California DA Wins Partial Control of Crime Lab


The Orange County Board of Supervisors voted 5-0 yesterday to award oversight of the country’s forensic labs to a three-member panel comprised of the District Attorney, County Sheriff and County CEO. The Innocence Project has argued that if prosecutors oversee forensic testing, politics could take precedence over science. And

a report in the OC Weekly

made it clear that the prosecutor’s office inappropriately pressed an analyst to alter the forensic report – despite DNA testing that clearly exonerated Ochoa.

Veteran forensic specialist Danielle G. Wieland made the charge last month during a civil deposition related to the December 2005 wrongful conviction and imprisonment of James Ochoa, according to documents obtained by the Weekly.

In a civil deposition taken last month for Ochoa’s wrongful-prosecution lawsuit, Ochoa attorney Patricio A. Marquez of Morrison & Foerster asked Wieland, “Did anyone ever exert pressure on you to change your [DNA] conclusions?”

“Yes,” Wieland replied. “Camille Hill from the DA’s office … She called me and asked me to change the conclusion that Mr. Ochoa was eliminated from [DNA found on] the left cuff of the shirt.”

Before its vote yesterday, the board received a letter from Ochoa, who served nearly two years in California prison for a carjacking he didn’t commit. He wrote:

The fact that the prosecution proceeded with my case in order to protect their image when they knew they had insufficient evidence demonstrated to me that the District Attorney’s office is willing to go too far. After what happened to me, it is pretty clear that the District Attorney doesn’t care about guilt or innocence; he cares about his career.
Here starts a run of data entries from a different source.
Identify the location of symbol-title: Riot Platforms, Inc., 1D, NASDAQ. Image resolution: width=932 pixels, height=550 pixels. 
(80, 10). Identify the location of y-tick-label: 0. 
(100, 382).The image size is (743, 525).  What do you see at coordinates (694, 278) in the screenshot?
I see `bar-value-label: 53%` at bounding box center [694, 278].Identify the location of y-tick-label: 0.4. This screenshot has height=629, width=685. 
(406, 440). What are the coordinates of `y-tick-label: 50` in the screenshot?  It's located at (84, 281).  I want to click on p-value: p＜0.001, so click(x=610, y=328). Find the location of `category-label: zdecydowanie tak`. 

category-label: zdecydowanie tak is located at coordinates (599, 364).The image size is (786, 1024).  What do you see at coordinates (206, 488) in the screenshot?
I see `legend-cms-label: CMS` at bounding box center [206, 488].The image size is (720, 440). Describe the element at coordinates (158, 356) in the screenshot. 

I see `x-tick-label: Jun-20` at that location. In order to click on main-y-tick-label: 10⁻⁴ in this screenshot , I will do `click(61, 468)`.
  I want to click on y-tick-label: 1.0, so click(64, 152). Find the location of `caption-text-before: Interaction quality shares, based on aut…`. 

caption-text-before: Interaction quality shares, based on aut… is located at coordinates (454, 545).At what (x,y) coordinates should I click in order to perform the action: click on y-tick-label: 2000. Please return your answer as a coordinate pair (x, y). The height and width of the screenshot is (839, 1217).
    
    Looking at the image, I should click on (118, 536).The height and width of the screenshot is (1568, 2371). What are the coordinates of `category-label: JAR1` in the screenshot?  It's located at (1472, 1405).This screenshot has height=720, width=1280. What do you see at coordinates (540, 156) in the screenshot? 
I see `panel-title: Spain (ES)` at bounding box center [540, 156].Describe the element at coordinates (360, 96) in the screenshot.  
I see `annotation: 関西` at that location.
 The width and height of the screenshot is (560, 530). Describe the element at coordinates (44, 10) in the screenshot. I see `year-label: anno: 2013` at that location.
Read Ochoa’s full letter here


Orange County District Attorney Tony Rackauckas disputed the allegation of impropriety at Tuesday’s hearing:

Rackauckas explained to the board that his prosecutor merely questioned the analyst about her conclusion and did not try to influence her.

"(But) once an allegation is made, it can be pretty hard for the other party to disprove it," Rackauckas said.

Read the full article here

. (OC Register, 10/28/08)

And an editorial in the OC Register before the board meeting said “Orange County's efforts to safeguard the public and protect the innocent have been caught up in an ugly turf war between the District Attorney's Office and the Sheriff's Department”

Officials at the Innocence Project, which uses DNA evidence to free the wrongly convicted, rightly told the newspaper that it's a conflict of interest for district attorneys to control DNA and other forms of evidence. "Just like we wouldn't want a defense attorney to call the shots in a lab, we wouldn't want a prosecutor," said one Innocence Project spokesman.

That's exactly right. Prosecutors are interested parties in legal proceedings. They are seeking convictions, so it would be unwise to let any D.A. control such important evidence. In fact, as the Register also reported, "A senior [Orange County]prosecutor is alleged to have pressured a sheriff's analyst to change her conclusion in a carjacking case that kept an innocent man imprisoned for 16 months." That's chilling.